Nor is the Coca-Cola Bottling Company finished developing SPARC. A wellness program, which awards individuals for participating in Weight Watchers and similar programs, is under development after one of of the company's locations decided to do a "Biggest Loser"-style program for delivery truck drivers. They were put in teams and the group that lost the most collective weight was awarded SPARC points. "When they get in teams, you start seeing some results, and interesting competitiveness, like one team bringing donuts in just to tempt the others," says Ceravalo.

The program was a huge success, with participants losing an average of 10 pounds per individual. The SPARC incentive was clearly making an impact, and Ceravalo says that after the results they were able to measure in this program, the company will be rolling out more competition-based programs next year.

Getting Everyone On Board

Changes of this magnitude are bound to face some pushback, and Ceravalo acknowledges that his group worked through some initial resistance, particularly from the team leaders who had been with the company for decades and were skeptical.

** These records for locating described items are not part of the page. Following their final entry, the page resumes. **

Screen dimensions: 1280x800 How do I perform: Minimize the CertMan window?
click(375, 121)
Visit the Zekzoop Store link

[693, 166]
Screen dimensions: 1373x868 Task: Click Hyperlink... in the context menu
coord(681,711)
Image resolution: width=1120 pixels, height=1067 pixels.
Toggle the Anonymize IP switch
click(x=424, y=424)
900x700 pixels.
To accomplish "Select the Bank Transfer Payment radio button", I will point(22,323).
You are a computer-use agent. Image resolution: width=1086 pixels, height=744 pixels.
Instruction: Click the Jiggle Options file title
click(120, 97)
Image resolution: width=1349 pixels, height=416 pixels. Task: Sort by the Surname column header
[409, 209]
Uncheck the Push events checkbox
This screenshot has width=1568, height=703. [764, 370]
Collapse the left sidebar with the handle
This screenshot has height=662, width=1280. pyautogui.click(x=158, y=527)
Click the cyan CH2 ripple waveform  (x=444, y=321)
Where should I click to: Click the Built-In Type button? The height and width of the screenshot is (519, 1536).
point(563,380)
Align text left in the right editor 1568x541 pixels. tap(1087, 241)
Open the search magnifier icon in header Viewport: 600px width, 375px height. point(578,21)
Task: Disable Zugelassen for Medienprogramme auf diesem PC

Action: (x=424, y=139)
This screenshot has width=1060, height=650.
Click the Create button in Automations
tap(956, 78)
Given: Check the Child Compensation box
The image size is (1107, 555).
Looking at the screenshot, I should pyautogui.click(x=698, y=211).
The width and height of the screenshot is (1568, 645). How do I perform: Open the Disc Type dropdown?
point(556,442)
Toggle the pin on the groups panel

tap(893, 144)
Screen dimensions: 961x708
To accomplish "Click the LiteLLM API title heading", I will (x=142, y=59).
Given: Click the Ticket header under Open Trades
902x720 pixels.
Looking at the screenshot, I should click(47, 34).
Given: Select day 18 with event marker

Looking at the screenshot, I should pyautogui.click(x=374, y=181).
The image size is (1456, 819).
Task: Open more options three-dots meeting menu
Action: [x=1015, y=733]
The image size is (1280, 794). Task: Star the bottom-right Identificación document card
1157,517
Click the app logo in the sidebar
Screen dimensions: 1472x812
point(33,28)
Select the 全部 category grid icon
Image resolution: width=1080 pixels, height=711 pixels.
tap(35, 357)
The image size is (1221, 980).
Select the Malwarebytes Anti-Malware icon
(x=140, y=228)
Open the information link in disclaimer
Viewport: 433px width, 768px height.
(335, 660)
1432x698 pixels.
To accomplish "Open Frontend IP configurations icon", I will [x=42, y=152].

To help alleviate some of these concerns, Ceravalo's team first emphasized that the SPARC Rewards program was not about cutting costs on incentives—they pledged to spend the same substantial amount under SPARC that they had been spending in previous years—but about ensuring that the awards were adding value back to the organization either from an economic gain or through increased employee engagement, and that the maximum number of employees were being touched by the program.

At the same time, Coca-Cola Bottling Company's leadership built a level of independence for each of the groups into the program, allowing them to exercise choice in what would be awarded and how. They did not want "centralized" to mean "depersonalized," and with an operation as wide-ranging as CCBCC, a high level of flexibility made plenty of sense.

"Some of our locations have very high market share, so it's more about just maintaining good, solid executional basics," says Ceravalo. "In others we're at parity, so fighting for that extra bit of shelf space is more valuable."

A Measurable Impact

Ceravalo decided to figure the impact of its programs in what he calls a more "circular" way, working with TharpeRobbins to create a measurement system that frequently assesses and reassesses the effectiveness of each facet of the SPARC program.

He cites a few advantages to this style of measurement, not only that the specific incentive can be tracked at different points in time, but also allowing for adjustments to be made if programs are creating unwanted results.

When a SPARC Reward program crosses the one-year mark, Ceravalo will prepare a formal review of its overall impact and recommend possible adjustments. To date, none of the programs have reached that threshold, but six-month reviews (see the chart on the previous page) are showing good results—though for Coca-Cola Bottling, merely being able to tabulate the cost and results points to the SPARC system's value.

Beyond that, by comparing SPARC programs to older ones that have not yet been added to the SPARC system or discontinued, Ceravalo was able to demonstrate that the older programs were "not showing that increased performance," he says. "It's the upfront process of thinking through what it is that you're trying to incent. If you're stuck in the past thinking that we've always done it this way and I just want to give people a hundred dollars, you're never going to get to a point of providing a return to the organization."

With this comprehensive incentive framework, Coca-Cola's leadership is able to gather information on a huge range of behaviors, company-wide. "Every piece of data that goes into the program, we can provide metrics back on that," says Luciano, "whether they want to know non-responder rates, or ship dates, who nominated whom, reasons for nomination, approvals, the frequency of nominations or whether they are using their entire budget."

Ceravalo credits the deliberateness and the care that went into researching and constructing SPARC for its success. "Build it right, think it through and it might not be one hundred percent, but you'll end up with a much better product than you would if you had just slapped it together and said, 'Here you go,'" says Ceravalo. "You've gotta slow down sometimes to go fast."